Written exercise
Please convert the data below into a JSON list of strings, one string per line, skipping blank lines. Leave the pictures out of your answer.

Rows
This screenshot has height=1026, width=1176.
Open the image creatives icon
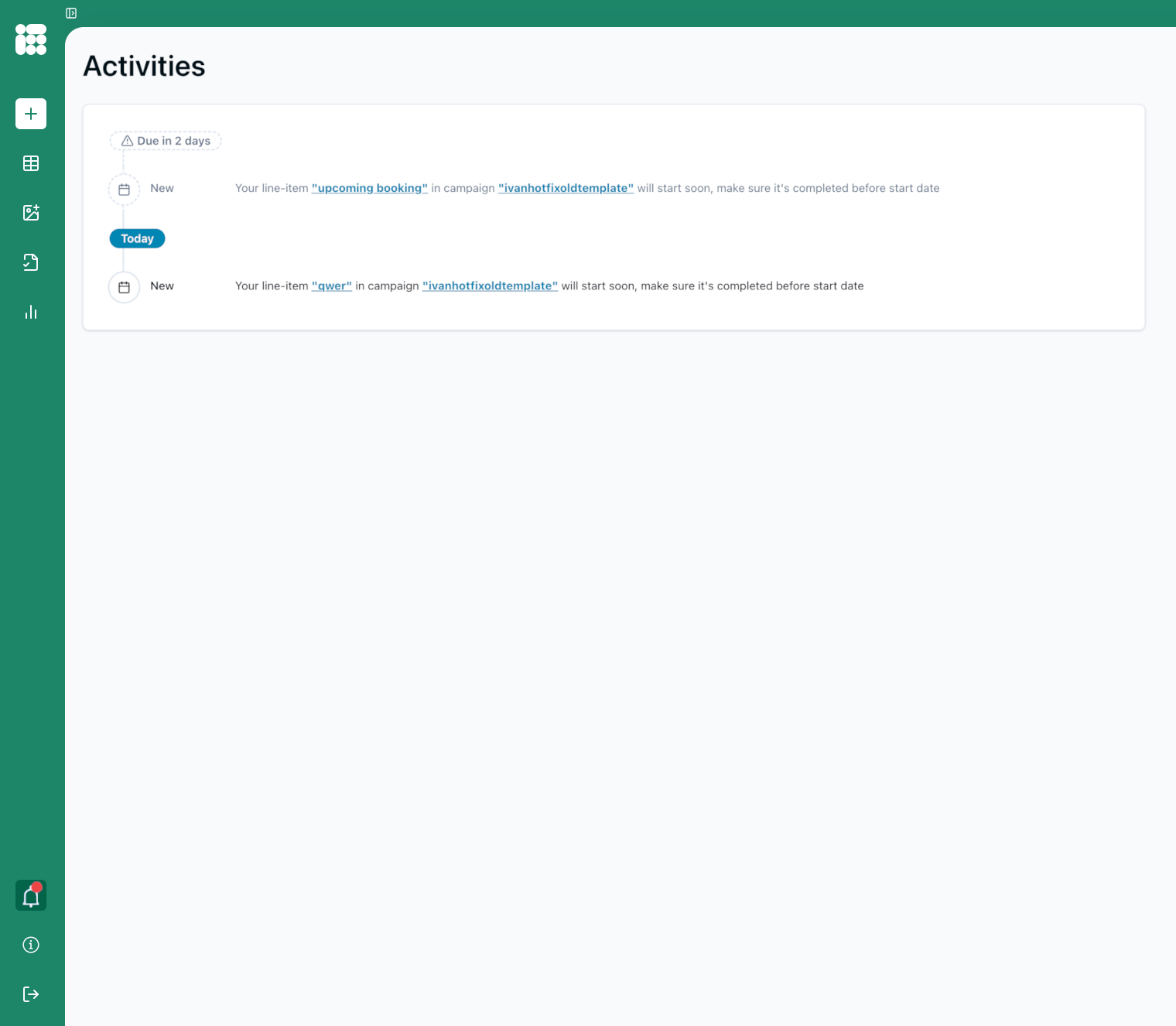[31, 213]
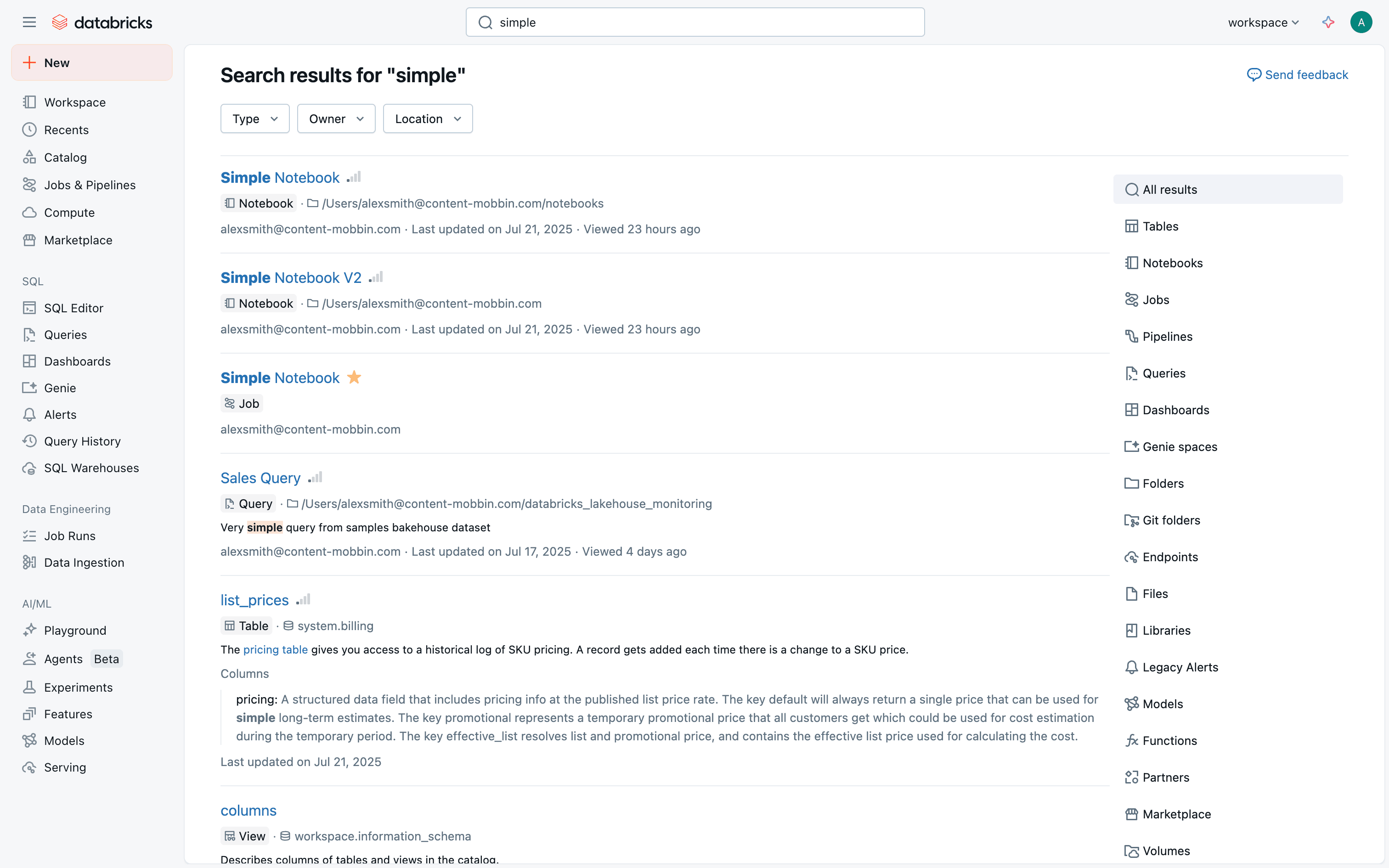Open the user avatar menu

pos(1361,23)
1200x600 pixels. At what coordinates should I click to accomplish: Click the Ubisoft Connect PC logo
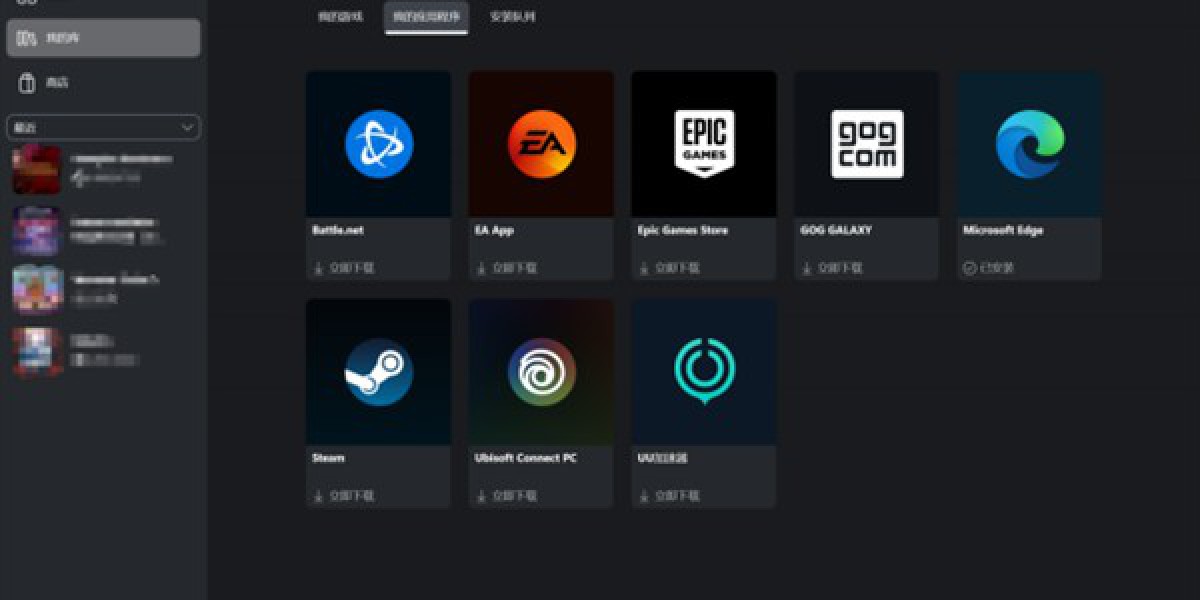tap(541, 372)
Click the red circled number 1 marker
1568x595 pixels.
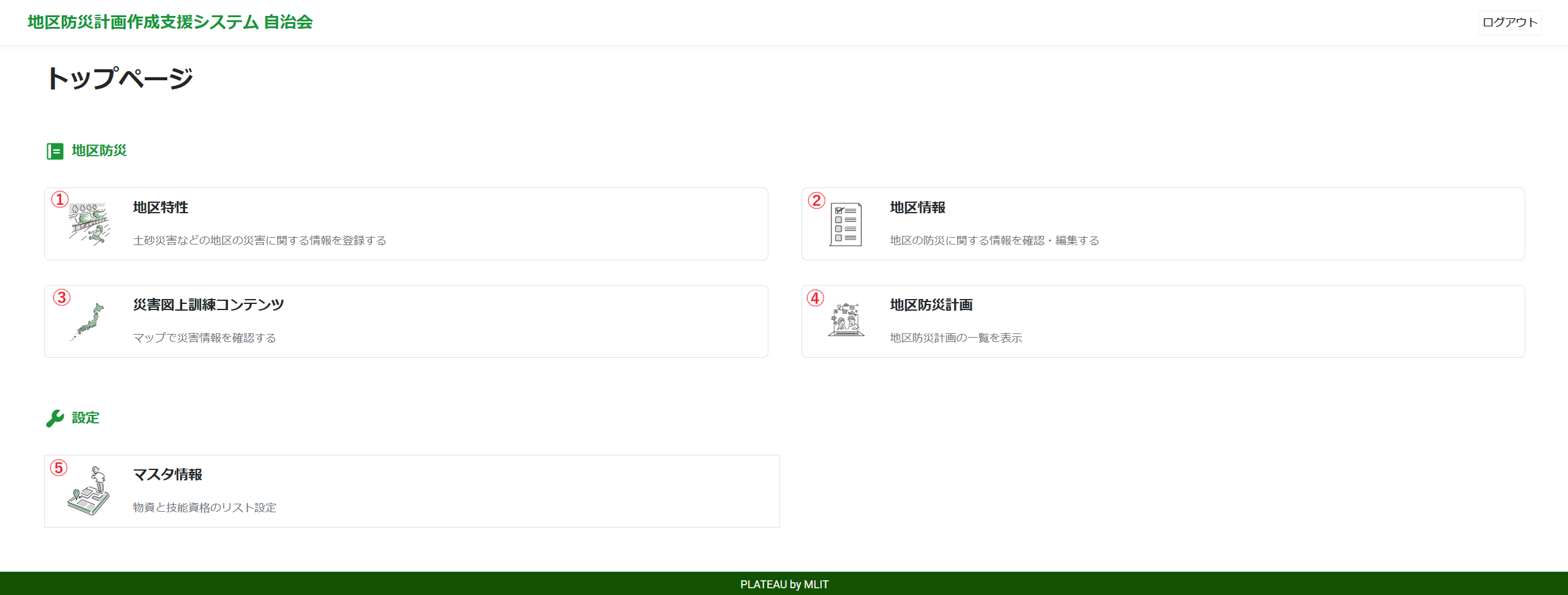[59, 200]
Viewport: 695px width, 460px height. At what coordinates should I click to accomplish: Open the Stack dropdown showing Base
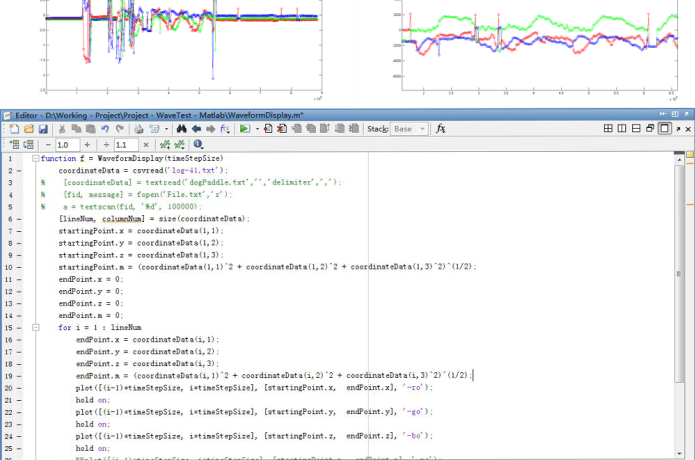click(x=409, y=129)
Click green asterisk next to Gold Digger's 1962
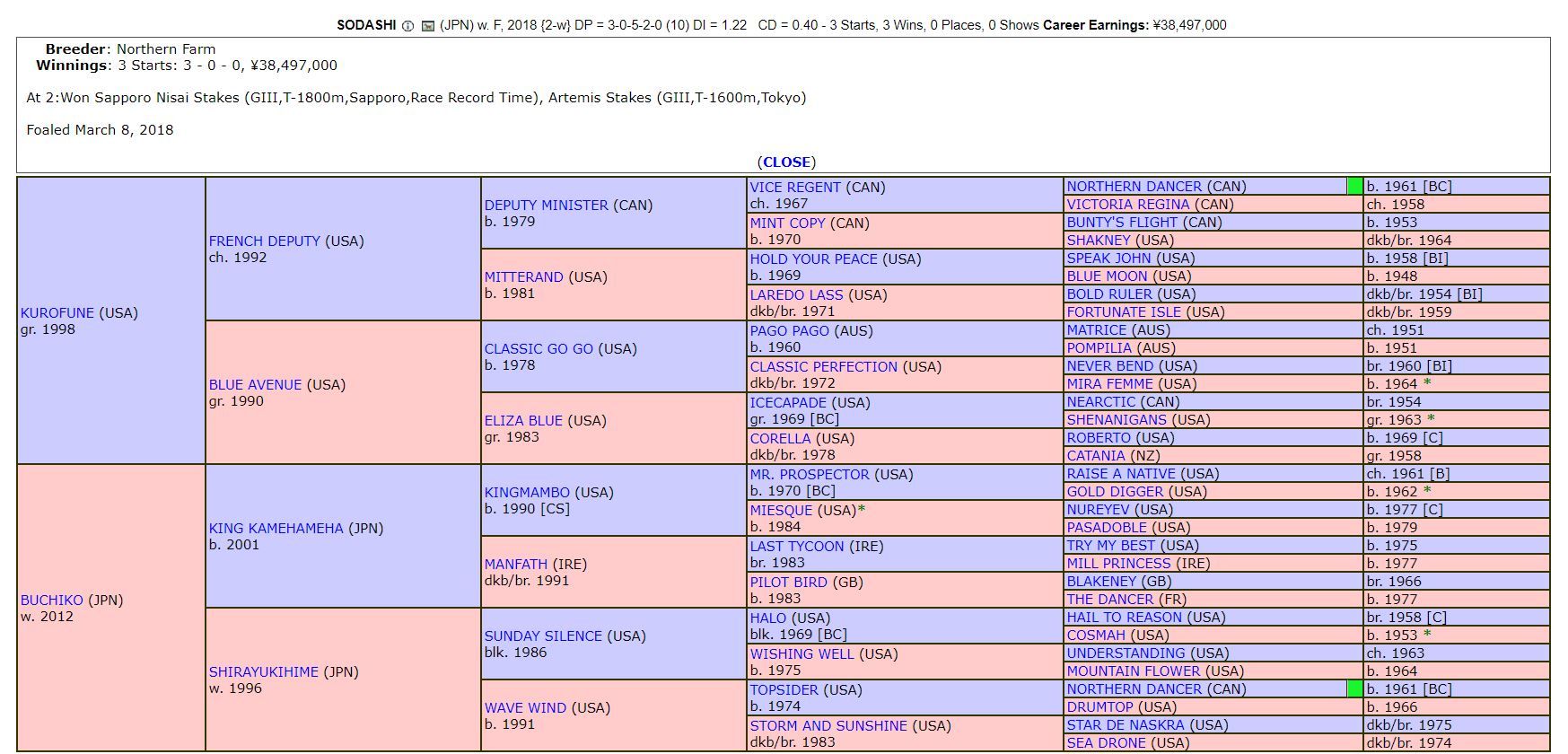 [x=1427, y=491]
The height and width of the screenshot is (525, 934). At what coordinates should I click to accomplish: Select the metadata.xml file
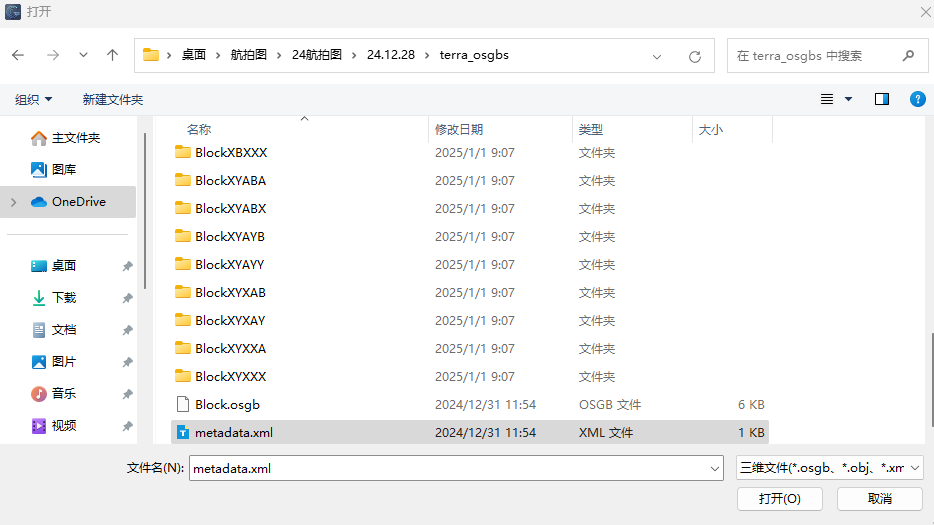point(233,433)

Answer
[
  "This screenshot has height=1026, width=1176.",
  "Open the image creatives icon",
  "[31, 213]",
  "Open the user avatar menu",
  "pos(1361,23)",
  "1200x600 pixels. At what coordinates should I click to accomplish: Click the Ubisoft Connect PC logo",
  "tap(541, 372)",
  "Click the red circled number 1 marker",
  "1568x595 pixels.",
  "[59, 200]",
  "Viewport: 695px width, 460px height. At what coordinates should I click to accomplish: Open the Stack dropdown showing Base",
  "click(x=409, y=129)",
  "Click green asterisk next to Gold Digger's 1962",
  " [x=1427, y=491]",
  "The height and width of the screenshot is (525, 934). At what coordinates should I click to accomplish: Select the metadata.xml file",
  "point(233,433)"
]